Copy out every row below that contains the string "dimensions". Case counts.

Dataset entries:
%%

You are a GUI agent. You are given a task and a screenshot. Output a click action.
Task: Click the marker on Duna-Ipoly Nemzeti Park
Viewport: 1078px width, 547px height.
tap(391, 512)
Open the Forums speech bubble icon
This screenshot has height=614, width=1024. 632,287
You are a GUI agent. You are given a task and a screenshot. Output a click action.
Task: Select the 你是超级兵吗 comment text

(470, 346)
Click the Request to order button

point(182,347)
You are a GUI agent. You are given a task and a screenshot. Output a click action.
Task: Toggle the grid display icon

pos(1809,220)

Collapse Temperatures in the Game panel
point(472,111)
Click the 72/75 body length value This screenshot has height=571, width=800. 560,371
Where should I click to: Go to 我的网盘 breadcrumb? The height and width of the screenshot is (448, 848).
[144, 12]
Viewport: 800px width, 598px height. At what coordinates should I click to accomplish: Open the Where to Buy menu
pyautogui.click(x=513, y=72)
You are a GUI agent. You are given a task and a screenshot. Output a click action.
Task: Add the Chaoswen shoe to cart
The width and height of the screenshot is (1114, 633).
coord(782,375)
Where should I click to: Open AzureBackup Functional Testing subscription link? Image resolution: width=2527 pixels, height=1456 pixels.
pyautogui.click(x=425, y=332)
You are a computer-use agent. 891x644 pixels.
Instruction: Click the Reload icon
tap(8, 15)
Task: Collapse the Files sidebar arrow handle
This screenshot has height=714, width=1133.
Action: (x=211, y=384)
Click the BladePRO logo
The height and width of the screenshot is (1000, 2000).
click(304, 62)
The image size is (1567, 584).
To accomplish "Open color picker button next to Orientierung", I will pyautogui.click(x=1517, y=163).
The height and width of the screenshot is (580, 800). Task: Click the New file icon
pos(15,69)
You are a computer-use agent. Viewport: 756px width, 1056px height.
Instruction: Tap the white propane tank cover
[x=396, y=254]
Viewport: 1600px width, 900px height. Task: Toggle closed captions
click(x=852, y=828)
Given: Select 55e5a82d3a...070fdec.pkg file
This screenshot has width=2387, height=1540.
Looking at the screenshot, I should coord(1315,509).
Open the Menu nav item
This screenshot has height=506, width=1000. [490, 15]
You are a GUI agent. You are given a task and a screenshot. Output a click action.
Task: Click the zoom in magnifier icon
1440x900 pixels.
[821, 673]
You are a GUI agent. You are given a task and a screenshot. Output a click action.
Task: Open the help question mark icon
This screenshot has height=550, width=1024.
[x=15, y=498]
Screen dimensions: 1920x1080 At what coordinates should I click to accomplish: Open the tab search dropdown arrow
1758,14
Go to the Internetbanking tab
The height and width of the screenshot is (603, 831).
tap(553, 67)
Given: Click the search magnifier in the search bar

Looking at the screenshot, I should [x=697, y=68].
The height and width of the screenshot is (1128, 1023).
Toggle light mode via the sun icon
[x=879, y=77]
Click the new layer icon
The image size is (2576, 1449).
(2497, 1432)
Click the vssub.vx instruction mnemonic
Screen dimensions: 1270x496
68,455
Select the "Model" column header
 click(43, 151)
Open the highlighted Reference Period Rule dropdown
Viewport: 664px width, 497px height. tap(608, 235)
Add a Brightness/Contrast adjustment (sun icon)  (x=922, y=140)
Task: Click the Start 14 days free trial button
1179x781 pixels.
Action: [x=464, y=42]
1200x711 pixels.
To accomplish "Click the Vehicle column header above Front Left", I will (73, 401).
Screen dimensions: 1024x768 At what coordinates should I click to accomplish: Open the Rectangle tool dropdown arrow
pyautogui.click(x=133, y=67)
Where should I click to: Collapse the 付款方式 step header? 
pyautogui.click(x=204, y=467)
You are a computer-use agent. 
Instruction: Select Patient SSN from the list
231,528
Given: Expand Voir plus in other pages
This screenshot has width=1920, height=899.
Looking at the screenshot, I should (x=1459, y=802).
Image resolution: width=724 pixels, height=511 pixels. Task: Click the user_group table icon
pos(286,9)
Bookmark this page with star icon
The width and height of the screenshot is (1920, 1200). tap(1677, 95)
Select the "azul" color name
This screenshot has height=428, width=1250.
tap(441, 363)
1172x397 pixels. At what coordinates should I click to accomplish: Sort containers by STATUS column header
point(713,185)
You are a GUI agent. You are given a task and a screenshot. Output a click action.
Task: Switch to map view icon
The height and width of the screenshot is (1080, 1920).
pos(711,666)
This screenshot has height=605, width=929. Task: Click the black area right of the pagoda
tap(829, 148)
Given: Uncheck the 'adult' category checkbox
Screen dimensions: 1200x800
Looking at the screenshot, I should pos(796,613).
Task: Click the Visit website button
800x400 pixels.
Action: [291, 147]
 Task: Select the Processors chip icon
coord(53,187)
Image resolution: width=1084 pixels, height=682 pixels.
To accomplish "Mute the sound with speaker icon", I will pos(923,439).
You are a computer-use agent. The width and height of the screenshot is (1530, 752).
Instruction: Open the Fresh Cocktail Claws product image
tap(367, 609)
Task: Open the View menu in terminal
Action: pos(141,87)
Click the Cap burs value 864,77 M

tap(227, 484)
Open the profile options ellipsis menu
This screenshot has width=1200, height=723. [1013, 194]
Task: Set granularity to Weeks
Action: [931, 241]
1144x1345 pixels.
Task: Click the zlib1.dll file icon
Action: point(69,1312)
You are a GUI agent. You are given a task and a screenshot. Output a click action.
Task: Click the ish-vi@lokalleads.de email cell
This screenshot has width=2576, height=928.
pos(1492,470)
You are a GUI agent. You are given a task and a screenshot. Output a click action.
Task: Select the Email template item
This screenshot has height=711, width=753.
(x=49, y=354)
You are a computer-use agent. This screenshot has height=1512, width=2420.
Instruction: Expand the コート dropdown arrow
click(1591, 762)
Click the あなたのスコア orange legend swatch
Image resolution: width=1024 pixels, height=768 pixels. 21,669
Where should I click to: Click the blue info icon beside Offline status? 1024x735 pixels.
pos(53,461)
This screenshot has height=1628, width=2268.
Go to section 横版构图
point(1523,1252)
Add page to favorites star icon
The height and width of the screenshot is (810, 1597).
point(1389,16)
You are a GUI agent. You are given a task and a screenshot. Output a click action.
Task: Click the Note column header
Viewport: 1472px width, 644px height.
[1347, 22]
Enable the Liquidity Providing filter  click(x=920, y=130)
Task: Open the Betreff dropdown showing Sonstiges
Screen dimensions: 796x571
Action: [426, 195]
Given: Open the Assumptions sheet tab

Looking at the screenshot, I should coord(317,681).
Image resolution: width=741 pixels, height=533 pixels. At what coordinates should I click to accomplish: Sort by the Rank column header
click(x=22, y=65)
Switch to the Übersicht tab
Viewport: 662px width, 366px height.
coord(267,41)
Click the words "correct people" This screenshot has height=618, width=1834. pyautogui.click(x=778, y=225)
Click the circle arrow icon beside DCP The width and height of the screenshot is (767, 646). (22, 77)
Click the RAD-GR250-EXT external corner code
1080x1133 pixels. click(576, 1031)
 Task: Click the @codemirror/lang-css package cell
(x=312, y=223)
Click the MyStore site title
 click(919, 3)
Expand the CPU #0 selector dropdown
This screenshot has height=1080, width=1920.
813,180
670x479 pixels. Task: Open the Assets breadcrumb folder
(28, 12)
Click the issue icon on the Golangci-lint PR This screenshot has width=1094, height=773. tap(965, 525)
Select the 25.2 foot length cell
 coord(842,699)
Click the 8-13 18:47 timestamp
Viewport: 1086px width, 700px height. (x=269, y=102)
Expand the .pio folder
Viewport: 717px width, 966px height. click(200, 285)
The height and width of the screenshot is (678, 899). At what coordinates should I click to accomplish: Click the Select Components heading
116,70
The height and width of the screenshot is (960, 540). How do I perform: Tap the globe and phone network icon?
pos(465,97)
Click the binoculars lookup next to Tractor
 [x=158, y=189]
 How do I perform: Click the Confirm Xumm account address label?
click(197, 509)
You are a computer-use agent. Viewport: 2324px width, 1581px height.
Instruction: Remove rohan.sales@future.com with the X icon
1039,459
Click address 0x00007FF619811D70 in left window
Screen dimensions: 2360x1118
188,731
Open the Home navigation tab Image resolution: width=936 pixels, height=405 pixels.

%%

Exercise result.
Screen dimensions: 1920x1080 At what coordinates should I click to accomplish: Open the tab search dropdown arrow
Screen dimensions: 1270x496
Screen dimensions: 1024x768 At what coordinates should I click to accomplish: Open the Rectangle tool dropdown arrow
Screen dimensions: 1200x800
Screen dimensions: 796x571
Screen dimensions: 2360x1118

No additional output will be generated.